Well I was using it on my tablet but just updated it to the Trimble version and it no longer works. Proper pissed off.


----------



## EthanB (Sep 28, 2011)

BCConstruction said:


> Well I was using it on my tablet but just updated it to the Trimble version and it no longer works. Proper pissed off.


Which tablet /OS?


----------



## Xtrememtnbiker (Jun 9, 2013)

Are you guys using Make or Pro and
what are your thoughts? Worth the upgrade from the free version to pro?


----------



## TNTRenovate (Aug 19, 2010)

Xtrememtnbiker said:


> Are you guys using Make or Pro and
> what are your thoughts? Worth the upgrade from the free version to pro?


Free version here.


----------



## greg24k (May 19, 2007)

I use Pro version, the difference is not so bid between the two... The pro version comes with Layout whis is a powerful feature. Also with pro you can export in several formats and it has a Style Builder which you can use to make cool drawing styles and a few other extras.


----------



## TNTRenovate (Aug 19, 2010)

greg24k said:


> I use Pro version, the difference is not so bid between the two... The pro version comes with Layout whis is a powerful feature. Also with pro you can export in several formats and it has a Style Builder which you can use to make cool drawing styles and a few other extras.


What formats?


----------



## EthanB (Sep 28, 2011)

Pro paid for itself the second time i pulled a permit using Layout.


----------



## The Coastal Craftsman (Jun 29, 2009)

Surface pro. Figured it out. They don't support the new graphics drivers on the device so I rolled them back and it loads fine now.


----------



## greg24k (May 19, 2007)

TNTSERVICES said:


> What formats?


*SketchUp*

You can export 3D models to other programs in several 2D and 3D formats:
•Export 2D images of your models.
•JPEG image (.jpg)
•Portable Network Graphics (.png)
•Tagged Image File (.tif)
•Windows Bitmap (.bmp).

•Export your files to COLLADA (.dae) format for use in a variety of different 3D programs.
•Place models in Google Earth.

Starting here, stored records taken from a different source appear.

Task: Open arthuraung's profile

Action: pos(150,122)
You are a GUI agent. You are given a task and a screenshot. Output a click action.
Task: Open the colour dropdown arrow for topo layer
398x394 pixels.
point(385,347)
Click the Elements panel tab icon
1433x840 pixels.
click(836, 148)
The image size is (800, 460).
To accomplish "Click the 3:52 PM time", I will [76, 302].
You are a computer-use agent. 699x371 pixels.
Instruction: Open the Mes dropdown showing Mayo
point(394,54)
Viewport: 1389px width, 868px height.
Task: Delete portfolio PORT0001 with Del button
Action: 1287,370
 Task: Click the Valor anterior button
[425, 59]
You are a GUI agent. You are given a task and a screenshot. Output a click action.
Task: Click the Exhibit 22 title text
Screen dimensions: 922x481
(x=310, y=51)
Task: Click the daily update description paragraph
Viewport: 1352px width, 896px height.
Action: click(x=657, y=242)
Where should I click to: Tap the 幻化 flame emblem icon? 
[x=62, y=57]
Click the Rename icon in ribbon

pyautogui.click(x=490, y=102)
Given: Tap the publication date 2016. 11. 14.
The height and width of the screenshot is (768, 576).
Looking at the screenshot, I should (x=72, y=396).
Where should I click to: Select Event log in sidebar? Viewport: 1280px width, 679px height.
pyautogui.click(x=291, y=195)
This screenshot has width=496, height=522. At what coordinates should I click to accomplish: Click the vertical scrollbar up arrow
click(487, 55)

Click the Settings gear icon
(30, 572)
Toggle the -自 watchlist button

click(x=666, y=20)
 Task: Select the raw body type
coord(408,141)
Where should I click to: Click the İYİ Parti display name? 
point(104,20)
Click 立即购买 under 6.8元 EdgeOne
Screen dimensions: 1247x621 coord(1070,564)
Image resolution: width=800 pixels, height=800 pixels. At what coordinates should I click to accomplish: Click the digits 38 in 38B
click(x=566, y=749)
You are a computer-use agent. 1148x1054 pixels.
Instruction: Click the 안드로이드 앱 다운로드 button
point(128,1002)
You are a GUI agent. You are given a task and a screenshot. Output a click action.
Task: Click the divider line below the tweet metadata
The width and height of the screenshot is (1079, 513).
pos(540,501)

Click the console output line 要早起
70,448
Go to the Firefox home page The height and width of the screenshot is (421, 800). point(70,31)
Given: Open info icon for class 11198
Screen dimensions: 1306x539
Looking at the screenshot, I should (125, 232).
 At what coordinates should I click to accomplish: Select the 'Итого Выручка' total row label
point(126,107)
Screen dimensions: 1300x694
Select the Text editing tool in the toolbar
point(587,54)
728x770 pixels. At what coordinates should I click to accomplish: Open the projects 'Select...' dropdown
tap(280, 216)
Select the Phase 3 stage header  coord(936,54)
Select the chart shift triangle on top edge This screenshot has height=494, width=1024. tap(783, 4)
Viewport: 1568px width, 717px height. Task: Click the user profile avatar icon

You can place SketchUp models in Google Earth by using the "Place Model" command. 
•Export a Google Earth file directly in KMZ format. 
•Share SketchUp models to the 3D Warehouse. 

*SketchUp Pro*

In addition to everything you can do with SketchUp, using SketchUp Pro you can:
•Export in additional 2D formats:
•Portable Document Format (.pdf)
•Encapsulated PostScript Format (.eps)
•Epix (.epx)
•AutoCAD (.dwg, .dxf)

•Export 3D models in additional formats:
•3DS (.3ds)
•AutoCAD DWG (.dwg)
•AutoCAD DXF (.dxf)
•FBX (.fbx).
•OBJ (.obj)
•XSI (.xsi)
•VRML (.vrml)


----------



## Xtrememtnbiker (Jun 9, 2013)

So where do you get started with learning sketch up? I know they have some tutorial videos but are there any other good resources you guys have found or just lots of playing with it?


----------



## TNTRenovate (Aug 19, 2010)

greg24k said:


> *SketchUp*
> 
> You can export 3D models to other programs in several 2D and 3D formats:
> •Export 2D images of your models.
> ...


Thanks!


----------



## The Coastal Craftsman (Jun 29, 2009)

Xtrememtnbiker said:


> So where do you get started with learning sketch up? I know they have some tutorial videos but are there any other good resources you guys have found or just lots of playing with it?


Yep the tutorials. Start with the basic ones and work your way through them. Play around after each one and go back over what you just learned .


----------



## rrk (Apr 22, 2012)

I have the pro version, there are tons of plug-ins also some free some not. I use a 3dconnexion mouse which speeds things up for me. The amount of different plug ins is mind boggling. 

There are tons and tons of videos
I watched Harwood podcast network videos to get the basics, and have been watching some from The Sketchup Show

I also use the cabinetsense plug in for cabinets


----------



## Rio (Oct 13, 2009)

Love sketchup, still using the free version but will probably upgrade sometime to the pro; tons of free tutorials, lots of user groups, the 3d warehouse, etd.

Use it a lot for modeling framing and different layouts.........


----------



## greg24k (May 19, 2007)

Xtrememtnbiker said:


> So where do you get started with learning sketch up? I know they have some tutorial videos but are there any other good resources you guys have found or just lots of playing with it?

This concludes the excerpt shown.